Köyelerim var sıra sıra tepe tepe
Demirciler Köyü’m taa eskiden beri demir döver gemilerine.
İşte Tepecik, Köseler, Çerkeşli’de
Halılarım, kilimleri, yemeklerim, yağhanelerimle,
Demiriler Konağı’mda kalem işi bezemelerle.
Ben Dilovası
Yeşilini ormanından, mavisini Marmara’dan
Alını kirazından, morunu üzümünden, siyahını zeytininden alan şehir.
İlmek ilmek dokunmuş kültürüyle
Bir kilim misali bayram yeri
Al gözüm seyreyle beni.
İşte Diliskelesi,
2700 yıllık tarihi geçmişi.
Bir ucundan Mimar Sinan tutar,
Bir ucundan Osman Gazi beni.
Sene 1640 Evliya Çelebi
Dile getirir şifalı suyunu Diliskelesi.
Ben Dilovası
Eynerce’nin meşelerle sarılmış,
Ormanlarla kaplı yolu, deresi, Adatepesi
Medeniyetin berekete uzanan cenneti.
Tarihte şanla, yiğitlikle, kahramanlıkla an beni.

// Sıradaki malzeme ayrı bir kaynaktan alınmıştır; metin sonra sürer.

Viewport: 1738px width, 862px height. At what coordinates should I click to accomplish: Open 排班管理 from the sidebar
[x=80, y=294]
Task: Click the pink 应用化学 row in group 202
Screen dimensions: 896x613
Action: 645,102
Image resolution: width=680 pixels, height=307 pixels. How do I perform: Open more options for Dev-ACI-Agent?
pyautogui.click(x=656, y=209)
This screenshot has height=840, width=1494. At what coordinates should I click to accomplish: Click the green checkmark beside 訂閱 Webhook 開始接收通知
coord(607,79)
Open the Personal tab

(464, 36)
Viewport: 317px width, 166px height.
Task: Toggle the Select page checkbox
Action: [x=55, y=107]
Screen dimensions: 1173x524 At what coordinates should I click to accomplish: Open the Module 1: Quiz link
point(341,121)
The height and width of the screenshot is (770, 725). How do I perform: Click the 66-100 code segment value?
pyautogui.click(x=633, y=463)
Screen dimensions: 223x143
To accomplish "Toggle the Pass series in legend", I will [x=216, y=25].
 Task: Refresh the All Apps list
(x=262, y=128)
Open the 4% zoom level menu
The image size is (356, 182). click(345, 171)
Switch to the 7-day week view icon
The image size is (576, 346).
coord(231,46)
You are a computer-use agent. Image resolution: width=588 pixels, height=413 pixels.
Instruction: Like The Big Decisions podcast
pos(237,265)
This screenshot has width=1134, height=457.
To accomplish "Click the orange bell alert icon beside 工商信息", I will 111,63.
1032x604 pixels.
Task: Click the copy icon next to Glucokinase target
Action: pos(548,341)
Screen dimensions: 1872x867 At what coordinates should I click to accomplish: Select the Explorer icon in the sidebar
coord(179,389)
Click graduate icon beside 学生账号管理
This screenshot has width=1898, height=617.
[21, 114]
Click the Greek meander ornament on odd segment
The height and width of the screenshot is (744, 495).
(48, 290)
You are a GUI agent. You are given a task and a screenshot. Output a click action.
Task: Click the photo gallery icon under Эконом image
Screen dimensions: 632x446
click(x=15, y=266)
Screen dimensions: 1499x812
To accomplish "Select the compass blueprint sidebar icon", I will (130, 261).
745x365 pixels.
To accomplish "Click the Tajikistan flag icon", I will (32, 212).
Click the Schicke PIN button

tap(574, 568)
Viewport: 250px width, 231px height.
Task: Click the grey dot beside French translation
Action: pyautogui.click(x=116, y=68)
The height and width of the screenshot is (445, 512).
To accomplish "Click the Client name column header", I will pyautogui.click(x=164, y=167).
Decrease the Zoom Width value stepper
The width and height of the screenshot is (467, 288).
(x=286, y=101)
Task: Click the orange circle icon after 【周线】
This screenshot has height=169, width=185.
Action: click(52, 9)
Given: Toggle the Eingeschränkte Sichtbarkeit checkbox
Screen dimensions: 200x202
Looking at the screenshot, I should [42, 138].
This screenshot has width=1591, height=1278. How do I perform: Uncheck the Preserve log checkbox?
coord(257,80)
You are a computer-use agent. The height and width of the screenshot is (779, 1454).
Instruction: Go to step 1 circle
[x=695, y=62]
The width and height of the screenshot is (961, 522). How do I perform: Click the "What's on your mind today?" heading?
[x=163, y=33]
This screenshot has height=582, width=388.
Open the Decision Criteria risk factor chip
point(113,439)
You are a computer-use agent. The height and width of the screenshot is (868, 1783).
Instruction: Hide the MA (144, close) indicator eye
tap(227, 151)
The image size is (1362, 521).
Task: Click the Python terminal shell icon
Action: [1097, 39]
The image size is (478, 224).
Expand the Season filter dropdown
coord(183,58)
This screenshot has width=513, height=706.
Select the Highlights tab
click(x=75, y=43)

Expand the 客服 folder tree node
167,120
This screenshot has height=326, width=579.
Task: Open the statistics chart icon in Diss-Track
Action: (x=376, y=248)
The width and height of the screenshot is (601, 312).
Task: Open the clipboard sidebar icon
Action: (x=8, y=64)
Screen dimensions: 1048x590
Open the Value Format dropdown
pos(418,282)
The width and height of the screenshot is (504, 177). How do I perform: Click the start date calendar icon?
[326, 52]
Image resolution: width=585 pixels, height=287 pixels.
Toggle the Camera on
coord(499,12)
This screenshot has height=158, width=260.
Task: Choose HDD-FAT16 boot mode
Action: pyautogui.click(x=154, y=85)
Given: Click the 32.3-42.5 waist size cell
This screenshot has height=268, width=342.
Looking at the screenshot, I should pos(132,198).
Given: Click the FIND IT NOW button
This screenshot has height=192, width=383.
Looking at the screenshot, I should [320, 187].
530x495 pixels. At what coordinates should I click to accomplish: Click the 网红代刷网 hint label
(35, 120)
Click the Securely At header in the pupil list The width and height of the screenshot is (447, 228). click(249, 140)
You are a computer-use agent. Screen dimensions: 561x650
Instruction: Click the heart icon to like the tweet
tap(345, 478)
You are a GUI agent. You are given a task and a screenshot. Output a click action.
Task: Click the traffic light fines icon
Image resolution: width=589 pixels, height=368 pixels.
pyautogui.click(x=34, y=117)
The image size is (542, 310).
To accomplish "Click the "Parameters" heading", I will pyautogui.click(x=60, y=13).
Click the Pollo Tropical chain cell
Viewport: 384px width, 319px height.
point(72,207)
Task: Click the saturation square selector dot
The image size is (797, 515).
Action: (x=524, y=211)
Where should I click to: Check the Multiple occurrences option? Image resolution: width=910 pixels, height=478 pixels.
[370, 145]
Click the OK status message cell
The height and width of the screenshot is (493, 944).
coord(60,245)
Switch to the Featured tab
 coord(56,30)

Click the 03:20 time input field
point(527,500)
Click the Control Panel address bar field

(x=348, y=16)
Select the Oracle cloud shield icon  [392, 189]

Nice kahramanların ayak izini taşır toprağım,
En kutsal tepede yatar, kahramanım, Yahya Kaptan’ım.
BEN YAHYA KAPTAN
Mustafa Kemal’e adanmış ömür, nefer.
Nutuk’ta sayfalarca benden bahseder.
Ben Yahya Kaptan, gözü pek komutan, asker.
Tavşancıl halkıyla dağıttım Rum Çetelerini.
Bak yine saat gece yarısı tutmuyor uyku beni.
30 kişiydik, yüzlerce jandarma ile sardılar beldemi,
Pehlivan Mustafa’nın evinden aldılar beni.
‘’ Uzaklarda ölüm sessizliği, içimde sonsuz bir çığlık var.
Gözlerimdeki bulutlar, bir şehre yağmur olmaya hazırlar.’’
Hani çeşmeler gülüp oyanayıp sohbetler için, muhabbetler içindi.
Genç kızlar eğlenir, anneler sularını çekerdi.
Kırık yalaklı çeşme başında bu kez ölüm, acı, keder belirdi.
Önce başımdan vurulup sonra başım kesildi.
Çeşmelerin sesi, suyu kesildi.
29 yıllık ömür vatan uğruna seve seve feda edildi.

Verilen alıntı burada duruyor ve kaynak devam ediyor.